Фрагмент интервью:
^^^^^^^^

Каким образом власть должна делиться с гражданами материальными и прочими благами – пополам, «по совести», «по справедливости», «по понятиям»? Если нам что-то положено по закону, можем ли мы это получить на самом деле? Сейчас, в кризисные времена, условия таких негласных и неписаных соглашений между гражданами и государством (на научном языке их именуют «общественным договором») постепенно меняются. В какую сторону?
Об этом, продолжая разговор, начатый Олегом ПОПЦОВЫМ в материале «Дефолт справедливости» («ЛГ», № 3–4), наш корреспондент беседует с профессором МГУ, президентом Института национального проекта «Общественный договор» Александром АУЗАНОМ.
– Александр Александрович, граждане говорят о «справедливости», учёные оперируют своими специфическими терминами. Но тех и других заботит один вопрос: в чём сейчас суть «общественного договора» между людьми и властью?
– Общественный договор существует не на бумаге, его не сведёшь к «Соглашению об общественном согласии», которое, помнится, подписывали в ельцинские времена. Как люди, имеющие опыт жизни в разные исторические эпохи, мы понимаем, насколько трудно формализовать даже в самой лучшей конституции те права и правила, которые имеет и которым подчиняется многообразие людей, живущих в государстве Российском.
Так в мире случалось уже не раз: люди жили в одной системе правил, а потом вдруг сказали, что больше так жить не хотят. Перемена общественного договора, социального контракта в 60-е годы ХХ века разломом прошла по всей Европе, да и по всему миру. Студенческие революции 1968-го, чехословацкие и московские события, Китай, Латинская Америка… Наступил совершенно иной, второй послевоенный период истории. Изменилось всё – от стиля поведения политиков до законодательства, структуры бюджетных расходов, отношения к экологическим проблемам, к гомосексуализму и т.д. А закончился этот период сейчас, спустя 40 лет. Многие цели достигнуты, некоторые ценности по разным причинам исчерпаны. Кризис довершил дело. На мой взгляд, сейчас закладываются основы для нового общественного договора – и за рубежом, и в России.
Новые идеи получили развитие во второй половине ХХ века, когда начал формироваться Евросоюз и стало понятно, что все страны устроены по собственным, трудносочетаемым законам. Можно ведь написать прекрасные конституции (в Латинской Америке они порой куда лучше, чем в Соединённых Штатах), только они работать не будут, потому что решающую роль сыграет некий набор неформальных, но непререкаемых ценностей этой страны…
– А что важнее сейчас для России – конституция или «севрюжина с хреном»?

^^^^^^^^

Исходные данные:

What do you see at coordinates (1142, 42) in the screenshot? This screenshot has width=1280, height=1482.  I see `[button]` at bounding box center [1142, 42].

^^^^^^^^

Задание 1:
Кратко перескажите абзац фрагмента интервью, который начинается словами «Так в мире случалось уже не раз». Сохраните его основные факты.
Задание 2:
Определите, соответствуют ли фрагменту интервью утверждения (а), (б) и (в). На каждое ответьте «да» или «нет» и приведите дословно решающие слова текста.
(а) Аузан считает, что общественный договор можно свести к письменному соглашению.
(б) По словам Аузана, конституции в Латинской Америке порой лучше, чем в Соединённых Штатах.
(в) Беседа продолжает разговор, начатый в материале «Дефолт справедливости».

Ответ 1:
В мире уже не раз люди отказывались жить по прежней системе правил. В 60-е годы ХХ века смена общественного договора прошла по Европе и по всему миру. Это проявилось в студенческих революциях 1968 года, чехословацких и московских событиях, а также в Китае и Латинской Америке. Начался второй послевоенный период истории. Изменилось всё: стиль поведения политиков, законодательство, структура бюджетных расходов, отношение к экологическим проблемам и к гомосексуализму. Спустя 40 лет этот период закончился. Многие цели достигнуты, некоторые ценности исчерпаны, а кризис довершил дело. По мнению Аузана, сейчас и за рубежом, и в России закладываются основы нового общественного договора.

Ответ 2:
(а) Нет: «Общественный договор существует не на бумаге, его не сведёшь к „Соглашению об общественном согласии“».
(б) Да: «в Латинской Америке они порой куда лучше, чем в Соединённых Штатах».
(в) Да: «продолжая разговор, начатый Олегом ПОПЦОВЫМ в материале „Дефолт справедливости“».